Collected data
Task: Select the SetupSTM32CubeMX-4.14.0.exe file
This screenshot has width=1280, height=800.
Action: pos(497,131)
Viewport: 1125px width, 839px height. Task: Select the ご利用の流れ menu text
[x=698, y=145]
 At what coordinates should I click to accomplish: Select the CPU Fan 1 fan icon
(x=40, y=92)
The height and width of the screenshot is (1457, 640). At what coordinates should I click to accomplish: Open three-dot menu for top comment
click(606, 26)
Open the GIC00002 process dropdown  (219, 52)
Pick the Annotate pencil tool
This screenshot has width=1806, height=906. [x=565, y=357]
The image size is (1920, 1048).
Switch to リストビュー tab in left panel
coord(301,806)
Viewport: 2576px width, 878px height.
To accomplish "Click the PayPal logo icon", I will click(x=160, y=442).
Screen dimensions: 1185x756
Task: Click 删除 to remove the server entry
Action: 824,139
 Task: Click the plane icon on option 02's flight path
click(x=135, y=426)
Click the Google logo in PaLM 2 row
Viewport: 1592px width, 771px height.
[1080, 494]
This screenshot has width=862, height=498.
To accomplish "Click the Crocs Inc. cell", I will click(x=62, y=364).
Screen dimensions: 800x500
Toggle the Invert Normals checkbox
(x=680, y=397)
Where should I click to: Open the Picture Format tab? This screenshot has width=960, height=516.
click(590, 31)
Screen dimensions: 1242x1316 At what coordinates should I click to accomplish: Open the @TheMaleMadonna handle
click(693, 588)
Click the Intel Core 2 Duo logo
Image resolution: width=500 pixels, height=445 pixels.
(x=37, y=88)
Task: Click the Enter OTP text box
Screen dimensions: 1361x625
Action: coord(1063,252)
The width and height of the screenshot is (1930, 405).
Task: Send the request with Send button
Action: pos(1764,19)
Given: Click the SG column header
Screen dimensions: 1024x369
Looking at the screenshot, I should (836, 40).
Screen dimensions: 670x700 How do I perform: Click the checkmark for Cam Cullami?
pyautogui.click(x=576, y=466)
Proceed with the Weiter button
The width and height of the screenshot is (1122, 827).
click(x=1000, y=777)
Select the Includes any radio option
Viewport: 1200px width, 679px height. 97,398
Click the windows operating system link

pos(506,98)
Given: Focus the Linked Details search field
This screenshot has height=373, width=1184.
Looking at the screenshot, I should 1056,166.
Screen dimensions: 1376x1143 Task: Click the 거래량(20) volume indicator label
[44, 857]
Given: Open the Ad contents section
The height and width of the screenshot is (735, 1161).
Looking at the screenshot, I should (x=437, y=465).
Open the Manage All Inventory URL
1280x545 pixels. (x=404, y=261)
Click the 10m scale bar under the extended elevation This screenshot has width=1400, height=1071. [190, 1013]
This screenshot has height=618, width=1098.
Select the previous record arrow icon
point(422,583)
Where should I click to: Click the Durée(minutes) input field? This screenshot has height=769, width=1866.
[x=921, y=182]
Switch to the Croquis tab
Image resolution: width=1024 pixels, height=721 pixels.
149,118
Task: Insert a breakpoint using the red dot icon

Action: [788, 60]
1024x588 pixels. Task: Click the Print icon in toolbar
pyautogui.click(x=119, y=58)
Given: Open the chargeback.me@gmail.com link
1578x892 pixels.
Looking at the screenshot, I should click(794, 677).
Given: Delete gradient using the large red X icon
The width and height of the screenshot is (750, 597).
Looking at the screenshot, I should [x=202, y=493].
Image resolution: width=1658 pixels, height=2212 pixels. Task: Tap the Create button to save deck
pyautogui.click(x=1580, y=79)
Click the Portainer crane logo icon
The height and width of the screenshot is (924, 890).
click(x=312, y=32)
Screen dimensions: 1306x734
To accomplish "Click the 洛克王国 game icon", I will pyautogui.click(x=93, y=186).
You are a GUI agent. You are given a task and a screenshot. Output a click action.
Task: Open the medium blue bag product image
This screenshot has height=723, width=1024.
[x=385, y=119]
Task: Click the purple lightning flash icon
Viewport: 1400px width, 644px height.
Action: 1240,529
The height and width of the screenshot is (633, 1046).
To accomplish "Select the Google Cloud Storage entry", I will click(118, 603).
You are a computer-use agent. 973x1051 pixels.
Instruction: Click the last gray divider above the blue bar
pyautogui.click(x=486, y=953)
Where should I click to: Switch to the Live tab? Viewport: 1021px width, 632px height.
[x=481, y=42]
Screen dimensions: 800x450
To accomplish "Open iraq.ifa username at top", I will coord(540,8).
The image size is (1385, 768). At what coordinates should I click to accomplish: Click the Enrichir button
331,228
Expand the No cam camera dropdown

* EXERCISE DESCRIPTION *
Stop after the line containing "Given: Click the SG column header": print exactly the lines from the start of the entries above up to it, that line included.

* RESULT OF THIS EXERCISE *
Task: Select the SetupSTM32CubeMX-4.14.0.exe file
This screenshot has width=1280, height=800.
Action: pos(497,131)
Viewport: 1125px width, 839px height. Task: Select the ご利用の流れ menu text
[x=698, y=145]
 At what coordinates should I click to accomplish: Select the CPU Fan 1 fan icon
(x=40, y=92)
The height and width of the screenshot is (1457, 640). At what coordinates should I click to accomplish: Open three-dot menu for top comment
click(606, 26)
Open the GIC00002 process dropdown  (219, 52)
Pick the Annotate pencil tool
This screenshot has width=1806, height=906. [x=565, y=357]
The image size is (1920, 1048).
Switch to リストビュー tab in left panel
coord(301,806)
Viewport: 2576px width, 878px height.
To accomplish "Click the PayPal logo icon", I will click(x=160, y=442).
Screen dimensions: 1185x756
Task: Click 删除 to remove the server entry
Action: 824,139
 Task: Click the plane icon on option 02's flight path
click(x=135, y=426)
Click the Google logo in PaLM 2 row
Viewport: 1592px width, 771px height.
[1080, 494]
This screenshot has width=862, height=498.
To accomplish "Click the Crocs Inc. cell", I will click(x=62, y=364).
Screen dimensions: 800x500
Toggle the Invert Normals checkbox
(x=680, y=397)
Where should I click to: Open the Picture Format tab? This screenshot has width=960, height=516.
click(590, 31)
Screen dimensions: 1242x1316 At what coordinates should I click to accomplish: Open the @TheMaleMadonna handle
click(693, 588)
Click the Intel Core 2 Duo logo
Image resolution: width=500 pixels, height=445 pixels.
(x=37, y=88)
Task: Click the Enter OTP text box
Screen dimensions: 1361x625
Action: coord(1063,252)
The width and height of the screenshot is (1930, 405).
Task: Send the request with Send button
Action: pos(1764,19)
Given: Click the SG column header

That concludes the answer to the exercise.